→ Items listed in a dataset:

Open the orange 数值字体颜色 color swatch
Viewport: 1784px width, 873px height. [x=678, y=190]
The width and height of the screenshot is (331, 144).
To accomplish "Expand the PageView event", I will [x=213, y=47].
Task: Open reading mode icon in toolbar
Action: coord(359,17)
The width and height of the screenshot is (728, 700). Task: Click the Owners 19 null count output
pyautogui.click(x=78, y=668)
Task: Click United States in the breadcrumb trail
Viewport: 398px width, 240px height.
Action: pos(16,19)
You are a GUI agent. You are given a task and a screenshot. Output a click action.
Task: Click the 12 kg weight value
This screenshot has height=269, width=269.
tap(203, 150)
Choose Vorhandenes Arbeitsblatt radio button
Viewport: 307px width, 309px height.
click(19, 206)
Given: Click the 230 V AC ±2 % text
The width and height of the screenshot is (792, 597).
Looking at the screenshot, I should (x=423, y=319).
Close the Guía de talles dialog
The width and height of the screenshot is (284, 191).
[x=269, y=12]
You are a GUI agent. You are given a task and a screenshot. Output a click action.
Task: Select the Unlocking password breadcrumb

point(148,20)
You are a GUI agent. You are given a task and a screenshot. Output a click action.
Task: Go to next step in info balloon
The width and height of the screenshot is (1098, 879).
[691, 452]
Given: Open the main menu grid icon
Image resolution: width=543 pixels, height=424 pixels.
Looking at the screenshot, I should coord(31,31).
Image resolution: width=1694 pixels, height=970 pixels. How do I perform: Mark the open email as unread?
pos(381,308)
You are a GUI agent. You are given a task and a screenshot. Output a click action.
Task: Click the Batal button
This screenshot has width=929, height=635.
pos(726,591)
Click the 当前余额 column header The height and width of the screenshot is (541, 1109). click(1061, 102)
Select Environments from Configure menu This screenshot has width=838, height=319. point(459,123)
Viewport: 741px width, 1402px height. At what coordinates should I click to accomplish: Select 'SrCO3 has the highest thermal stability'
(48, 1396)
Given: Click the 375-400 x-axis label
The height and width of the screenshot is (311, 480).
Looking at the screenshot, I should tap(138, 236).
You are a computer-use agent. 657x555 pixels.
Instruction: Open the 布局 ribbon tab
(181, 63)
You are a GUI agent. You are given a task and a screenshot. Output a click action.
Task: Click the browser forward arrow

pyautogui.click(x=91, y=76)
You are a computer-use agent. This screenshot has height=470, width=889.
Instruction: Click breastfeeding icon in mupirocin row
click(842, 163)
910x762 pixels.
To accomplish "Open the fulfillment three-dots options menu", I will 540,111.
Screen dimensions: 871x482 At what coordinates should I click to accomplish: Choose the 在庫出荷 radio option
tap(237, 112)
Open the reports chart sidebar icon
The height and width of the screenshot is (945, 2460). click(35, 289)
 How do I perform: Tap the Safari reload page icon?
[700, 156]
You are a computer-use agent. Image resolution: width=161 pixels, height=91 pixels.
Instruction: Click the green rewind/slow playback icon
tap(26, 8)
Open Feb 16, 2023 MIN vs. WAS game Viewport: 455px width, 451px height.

→ Work request:
Reproduce the data in full, exactly.

→ Exercise output:
Open the orange 数值字体颜色 color swatch
Viewport: 1784px width, 873px height. [x=678, y=190]
The width and height of the screenshot is (331, 144).
To accomplish "Expand the PageView event", I will [x=213, y=47].
Task: Open reading mode icon in toolbar
Action: coord(359,17)
The width and height of the screenshot is (728, 700). Task: Click the Owners 19 null count output
pyautogui.click(x=78, y=668)
Task: Click United States in the breadcrumb trail
Viewport: 398px width, 240px height.
Action: pos(16,19)
You are a GUI agent. You are given a task and a screenshot. Output a click action.
Task: Click the 12 kg weight value
This screenshot has height=269, width=269.
tap(203, 150)
Choose Vorhandenes Arbeitsblatt radio button
Viewport: 307px width, 309px height.
click(19, 206)
Given: Click the 230 V AC ±2 % text
The width and height of the screenshot is (792, 597).
Looking at the screenshot, I should (x=423, y=319).
Close the Guía de talles dialog
The width and height of the screenshot is (284, 191).
[x=269, y=12]
You are a GUI agent. You are given a task and a screenshot. Output a click action.
Task: Select the Unlocking password breadcrumb

point(148,20)
You are a GUI agent. You are given a task and a screenshot. Output a click action.
Task: Go to next step in info balloon
The width and height of the screenshot is (1098, 879).
[691, 452]
Given: Open the main menu grid icon
Image resolution: width=543 pixels, height=424 pixels.
Looking at the screenshot, I should coord(31,31).
Image resolution: width=1694 pixels, height=970 pixels. How do I perform: Mark the open email as unread?
pos(381,308)
You are a GUI agent. You are given a task and a screenshot. Output a click action.
Task: Click the Batal button
This screenshot has width=929, height=635.
pos(726,591)
Click the 当前余额 column header The height and width of the screenshot is (541, 1109). click(1061, 102)
Select Environments from Configure menu This screenshot has width=838, height=319. point(459,123)
Viewport: 741px width, 1402px height. At what coordinates should I click to accomplish: Select 'SrCO3 has the highest thermal stability'
(48, 1396)
Given: Click the 375-400 x-axis label
The height and width of the screenshot is (311, 480).
Looking at the screenshot, I should tap(138, 236).
You are a computer-use agent. 657x555 pixels.
Instruction: Open the 布局 ribbon tab
(181, 63)
You are a GUI agent. You are given a task and a screenshot. Output a click action.
Task: Click the browser forward arrow

pyautogui.click(x=91, y=76)
You are a computer-use agent. This screenshot has height=470, width=889.
Instruction: Click breastfeeding icon in mupirocin row
click(842, 163)
910x762 pixels.
To accomplish "Open the fulfillment three-dots options menu", I will 540,111.
Screen dimensions: 871x482 At what coordinates should I click to accomplish: Choose the 在庫出荷 radio option
tap(237, 112)
Open the reports chart sidebar icon
The height and width of the screenshot is (945, 2460). click(35, 289)
 How do I perform: Tap the Safari reload page icon?
[700, 156]
You are a computer-use agent. Image resolution: width=161 pixels, height=91 pixels.
Instruction: Click the green rewind/slow playback icon
tap(26, 8)
Open Feb 16, 2023 MIN vs. WAS game Viewport: 455px width, 451px height.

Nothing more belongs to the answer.